Jogo e risco

"Poesia reunida" perpassa obra poética da paulista Eunice Arruda
Eunice Arruda, autora de “Poesia reunida” Foto: Juan Esteves
01/10/2012

Poesia reunida, de Eunice Arruda, é uma seleção de poemas que perpassa toda obra da autora, produzida em mais de cinco décadas. Seu projeto estético vem se configurando desde os anos 1960, a partir de um trabalho permanentemente em construção. O livro se estrutura dentro dessa perspectiva, a começar pela organização gráfica da capa, na qual “reproduz-se, em destaque, fotografia de Duílio Ramos”. A foto é de uma parede, com a superposição de tijolos, cujas fileiras se alternam entre claro e escuro, em simetria. Os tijolos são ligados por uma camada fina de cimento, como cada livro e cada poema estão cimentados, entre si, por cuidadosos fios de sentidos, nos quais diferentes ou mesmo contraditórios aspectos temáticos entrelaçam-se, garantindo, se não coerência plena, pelo menos a indispensável unicidade de proposição.

No poema Inspiração, o sujeito se manifesta relacionando o caráter construtivo do fazer poético e sua relação com esse “eu” a se constituir aos pedaços na sua própria escrita. “Construo o poema// peda-/ço por/ pedaço// Construo um/ pedaço de/ mim/ em cada poema.” Ainda no mesmo campo semântico, o poema Alicerce tenta escrever fragmentos dessa história: “O ciclo se cumpre:/ é tempo de retornar// Minha busca é uma lanterna/ clareando porões/ cavando o chão em busca do tesouro. Onde/ ficou? A casa não caiu ainda//… Minha casa/ — alicerces de pedra da minha infância — / eu não sei mais voltar”.

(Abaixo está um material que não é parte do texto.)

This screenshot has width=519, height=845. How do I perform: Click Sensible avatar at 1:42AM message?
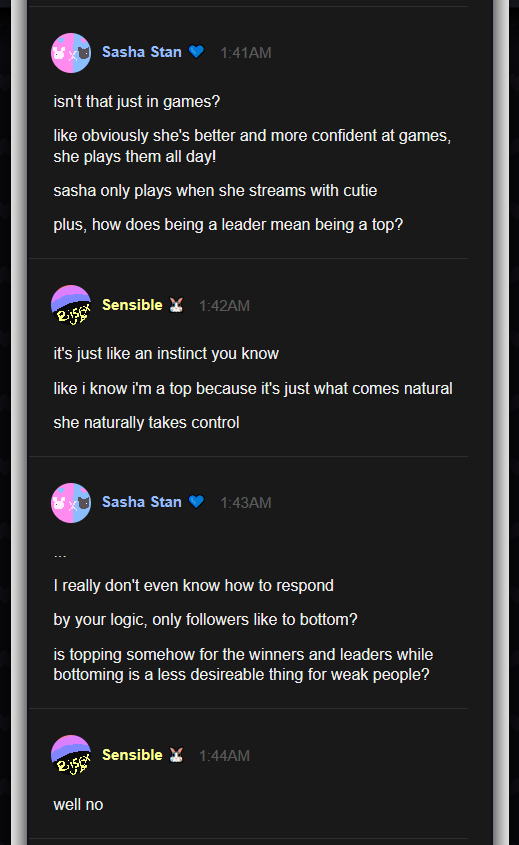[x=71, y=305]
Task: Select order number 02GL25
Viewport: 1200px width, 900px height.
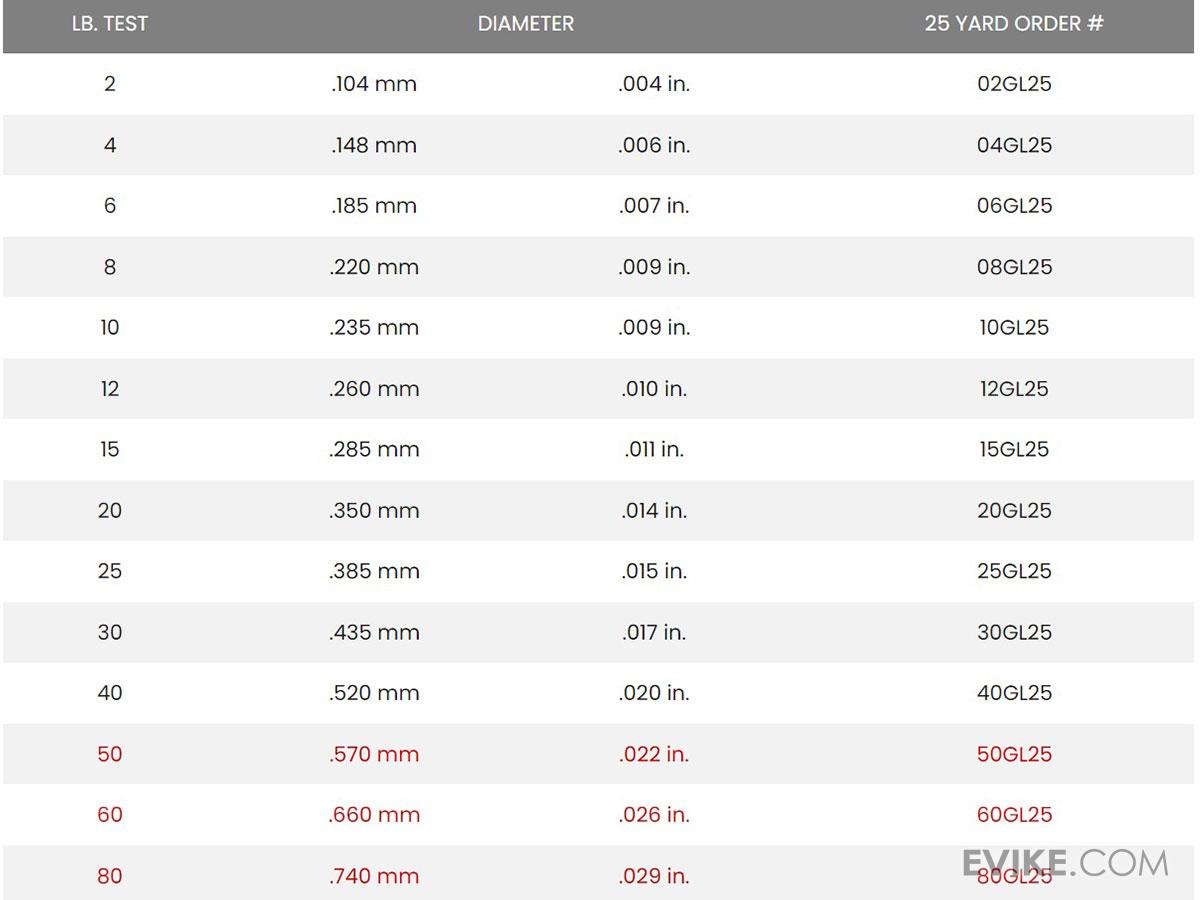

Claro e escuro, luz e sombra, cotidiano e sonho, prazer e dor, vida e morte são oposições que, paradoxalmente, negociam espaço, nessa construção de rígida parede, porém permeável pela porosidade do barro de seus tijolos. Os alicerces dessa construção parecem mais sólidos, a pedra e seus símbolos indicam esses caminhos, talvez plantados na infância desse sujeito. Mas o fato de não saber mais voltar cria um desvio, uma ruptura com tantas certezas deixada para trás.

Estabelece-se desde o primeiro livro uma economia na qual a escolha de cada palavra e de cada silêncio é de fundamental importância para se atingir uma expressividade máxima com o mínimo de recursos. São poemas, portanto, predominantemente curtos, o que não significa facilidade de produção ou de leitura. A preocupação com a síntese não se limita apenas à questão formal, está ligada à construção de sentidos através da organização de imagens que buscam visibilidade e concretude para uma subjetividade latente. “No escuro do/ áspero muro/ meus dedos sangram/ o duro silêncio/— a pedra/ teu rosto / em minha testa.”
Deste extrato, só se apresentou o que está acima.